For Tracey and her husband, it was love at first sight with Janis.

“When we saw and read our host son’s story,” she said, “we fell in love with him.”

Tracey said she knew her family would be a “good match” for Janis, particularly since his profile noted he had “shy, timid and quiet” characteristics, much like her own two daughters, ages three and four.

The Romingers not only plan to take Janis to the beach, zoo, mountains and the movies during his stay but also teach him how to skateboard. Most importantly, they hope to shower him with love and family life.

Tracey told the Times-News last week that she looks forward to blessing a child “who has no hope” and to teach Janis about Jesus.

“Have them understand that just because they don’t have an earthly father, they do have a heavenly father who loves them,” she said.

Heike added that a majority of the overseas children feel hopeless and are often labeled “misfits.”

“Orphans in Eastern Europe have a stigma attached to them,” she said.

It’s difficult for orphans to secure a job or attend school, and most fall prey to prostitution, alcohol, drugs, suicide or other criminal activity, Heike said.

In order to host an orphan, families must first raise more than $2,000 to pay for the child’s travel and medical expenses, specifically plane tickets, visas and medical insurance, among other items.

“Each family has to do a background check, a home study and provide these orphans with an eye exam and dental exam while here,” Tracey said.

The Romingers raised money via a yard sale and Facebook donations. Her daughters also collected $70 in change. Donations were additionally made online via the NHFC website.

Providence Church members Heike and Thad Biser also plan to host an orphan this summer. Ukrainian teen Artyom is set to live with the Gaston County residents.

According to Heike, the couple planned to become a host family after meeting a Latvian orphan being hosted by another family last Christmas.

It became obvious to the couple that Artyom was the child for them after all the other children they prayed over on the website began to slowly be eliminated.
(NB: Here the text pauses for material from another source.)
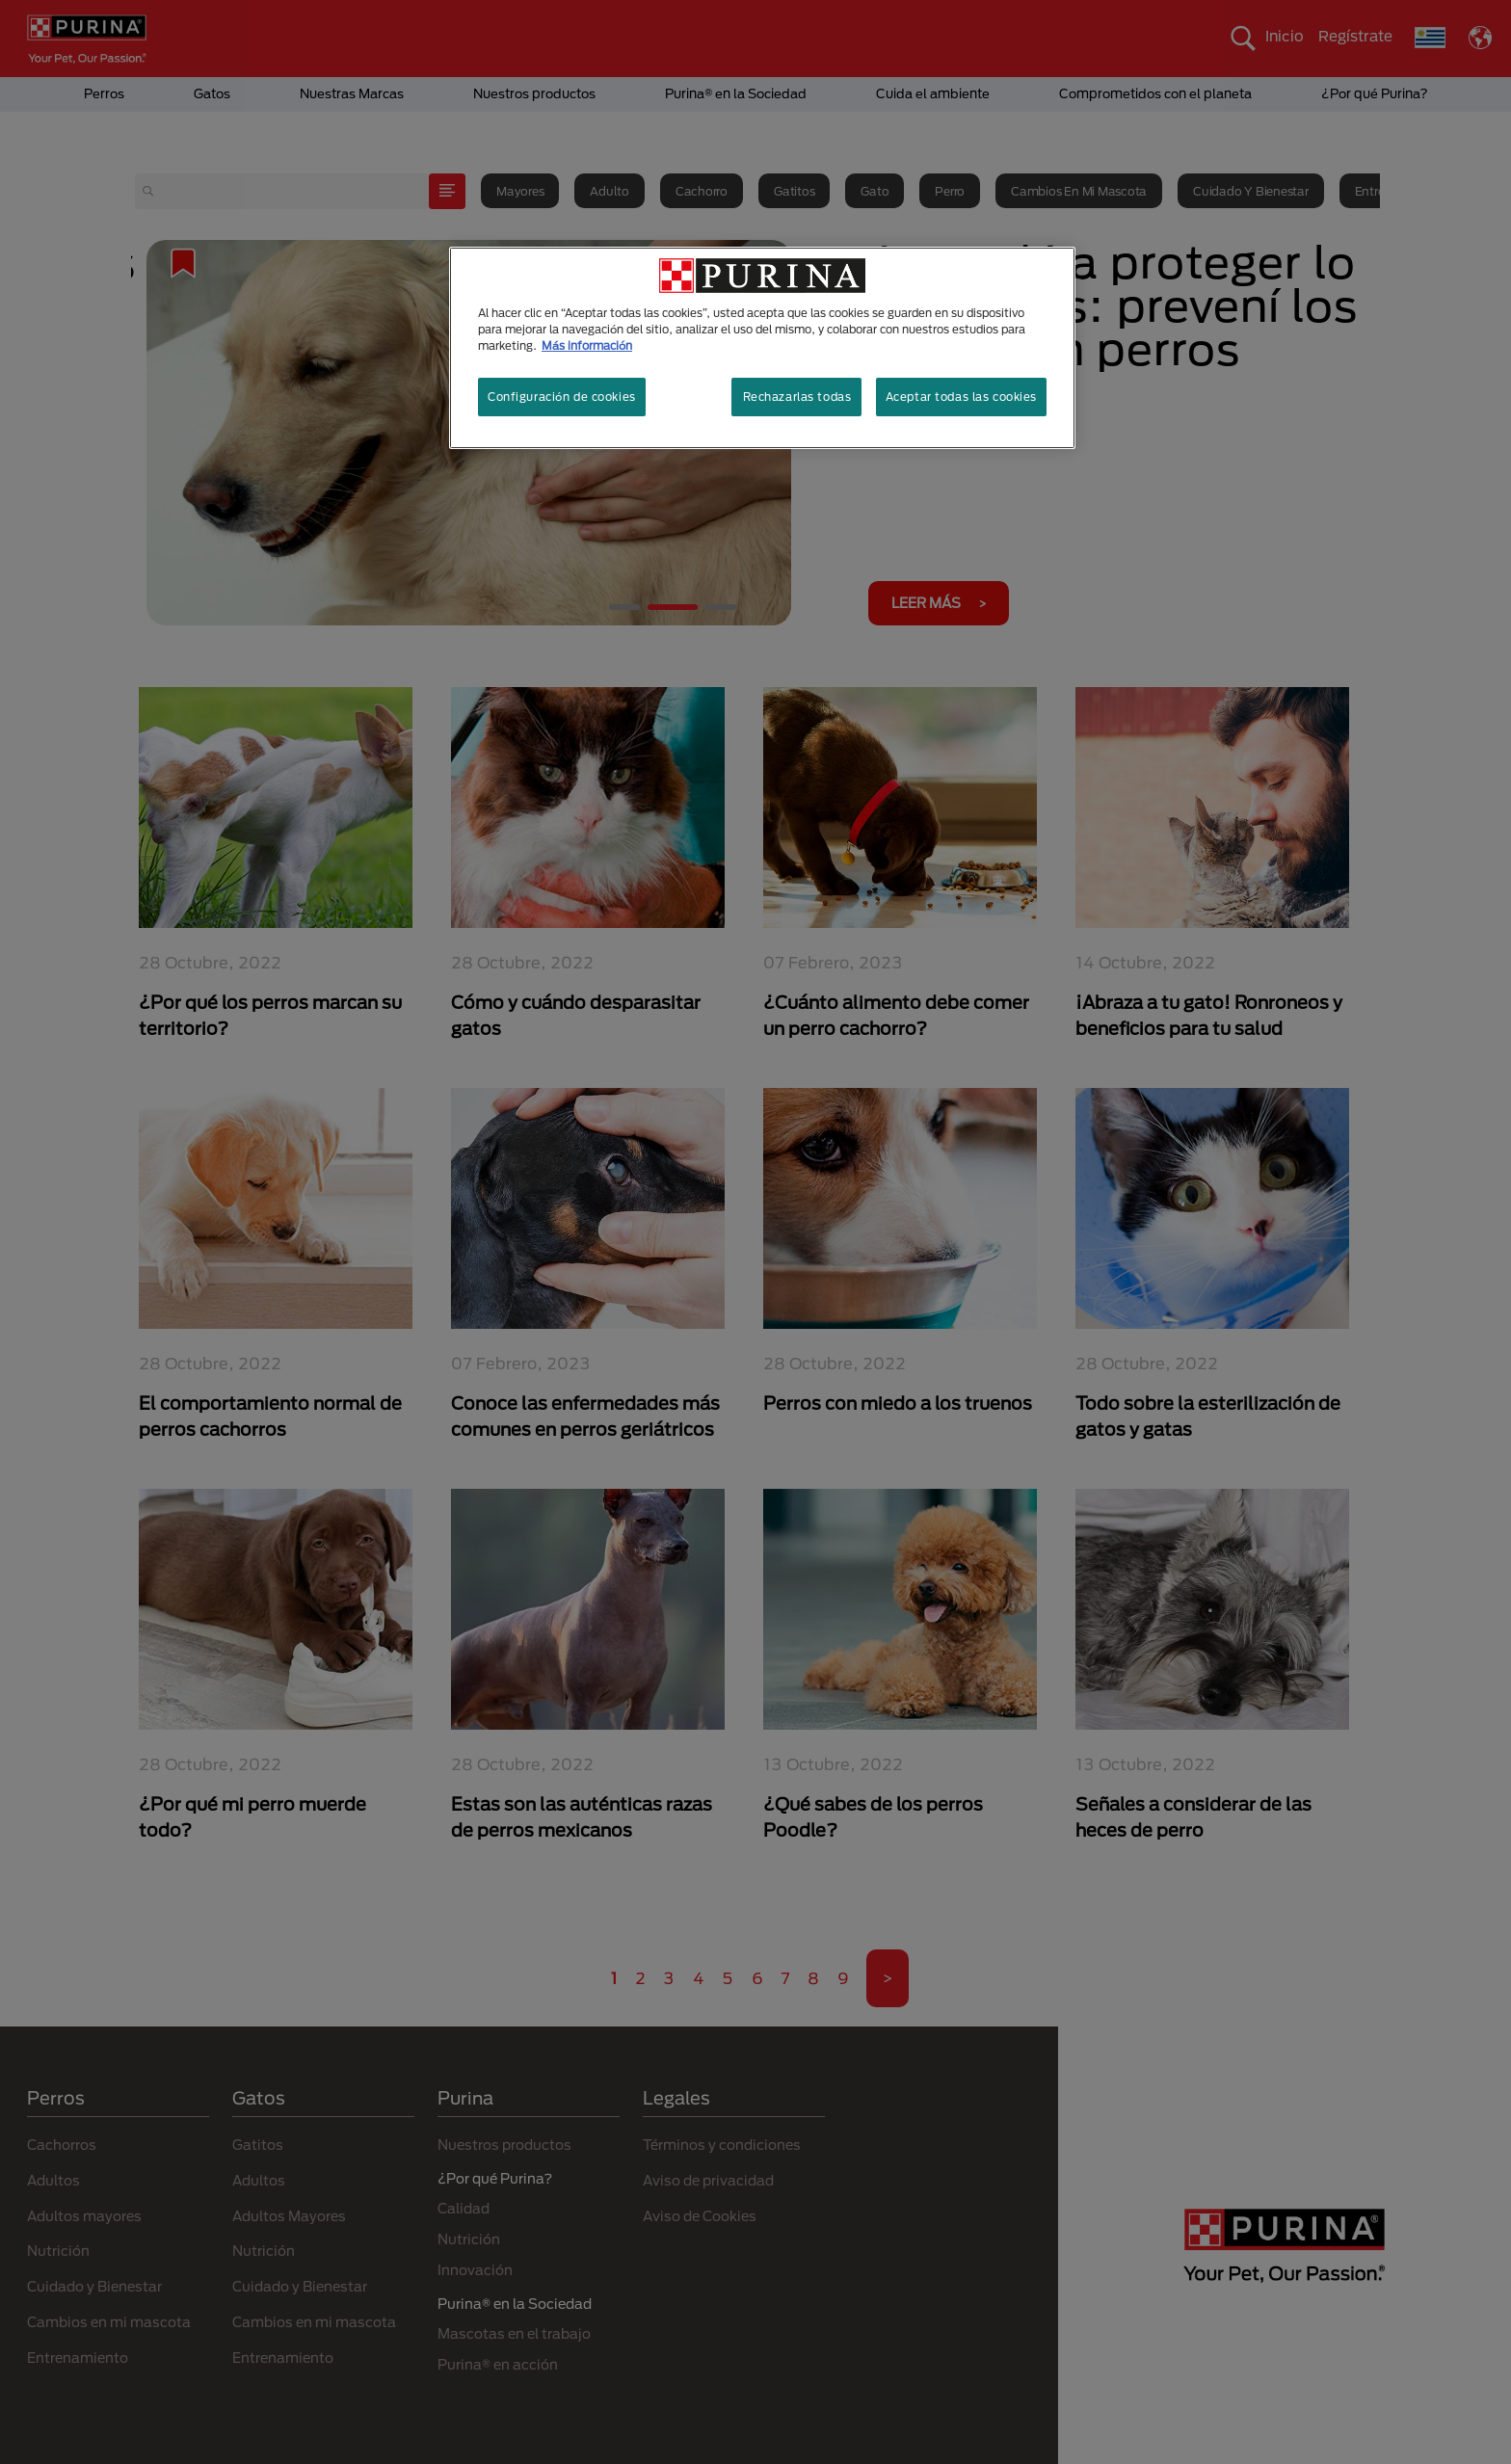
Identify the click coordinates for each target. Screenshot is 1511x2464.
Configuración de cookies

“We had prayed a lot about hosting,” Heike said, “and every child we prayed about one-by-one was picked before we could place him on hold for our family.”

At the time, the Bisers, also first-time hosters, thought the Lord had closed the door for them to host. Shortly after, the organization sent out a “last-minute plea” about Artyom on their Facebook page.
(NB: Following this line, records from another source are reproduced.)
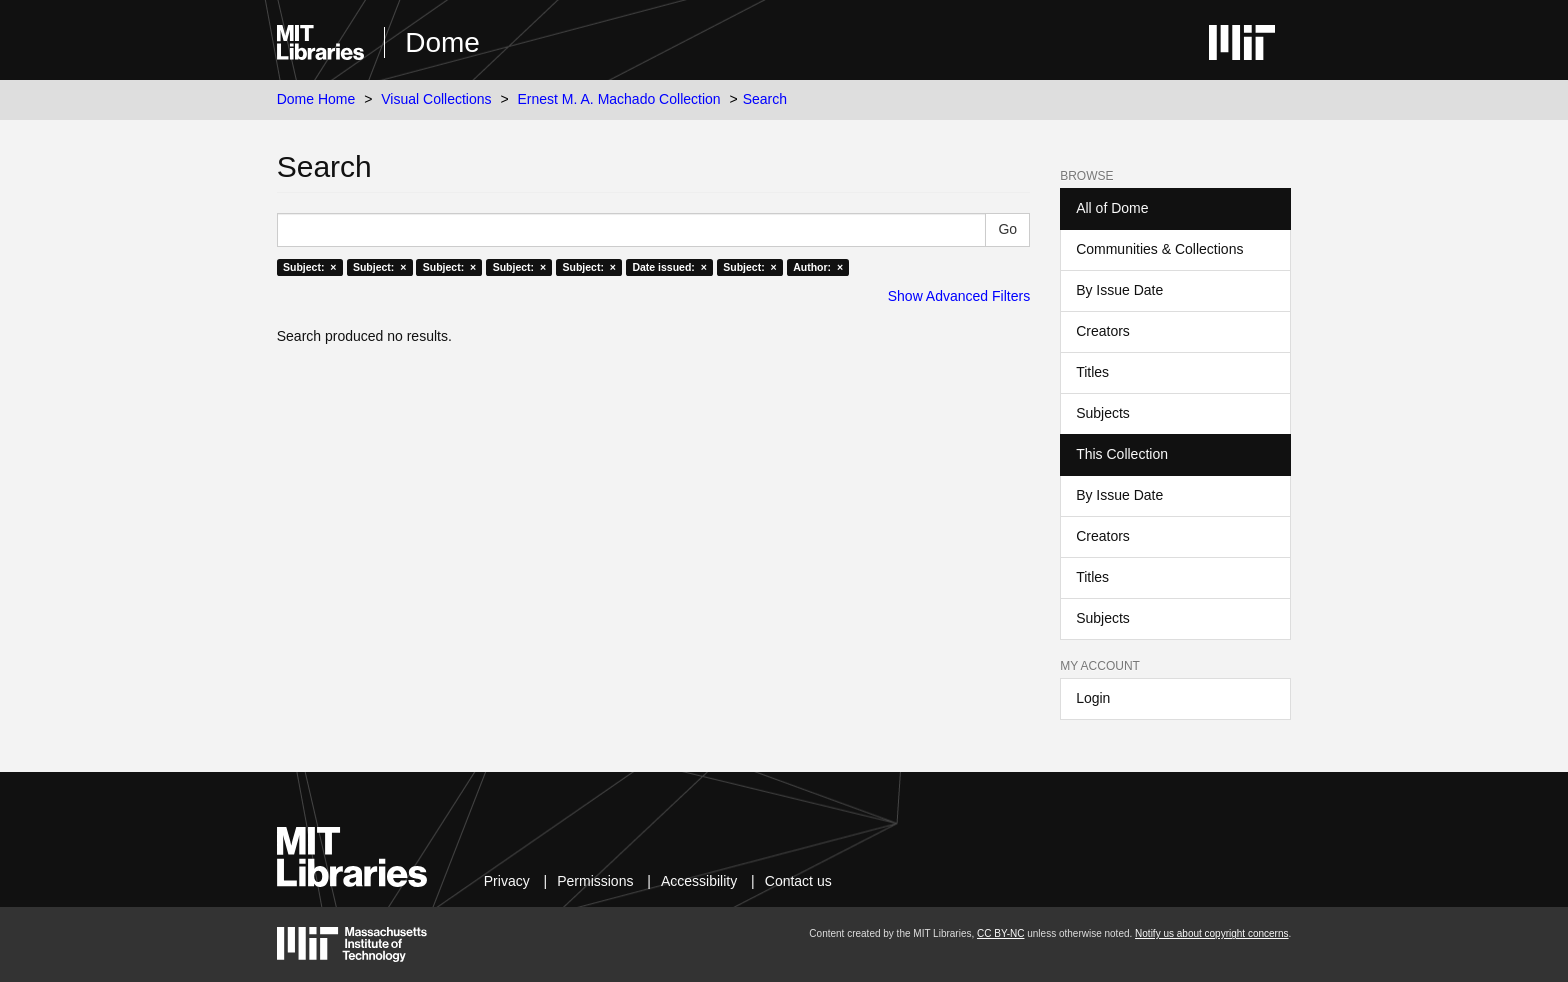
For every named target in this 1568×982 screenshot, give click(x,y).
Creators (1103, 331)
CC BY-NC (1000, 933)
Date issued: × (669, 267)
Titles (1092, 372)
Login (1093, 698)
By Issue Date (1119, 290)
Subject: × (309, 267)
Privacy (507, 881)
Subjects (1103, 413)
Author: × (818, 267)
“This time, no other family stepped up before we did,” Heike said.

She noted that her 12- and 8-year-old daughters are thrilled to have an older brother for the summer.

“They are counting the days,” Heike said.

The family plans to visit a Charlotte Knights game while Artyom is in town in addition to catching fireflies, eating ice cream, watching fireworks and visiting local staples like the Gaston County History Museum and the NASCAR Speedpark in Concord.

“The hardest thing about participating is the unknown,” Heike said. “You will have to trust the Lord every step of the way.”

The children will fly to America on Thursday and return home on Aug. 2.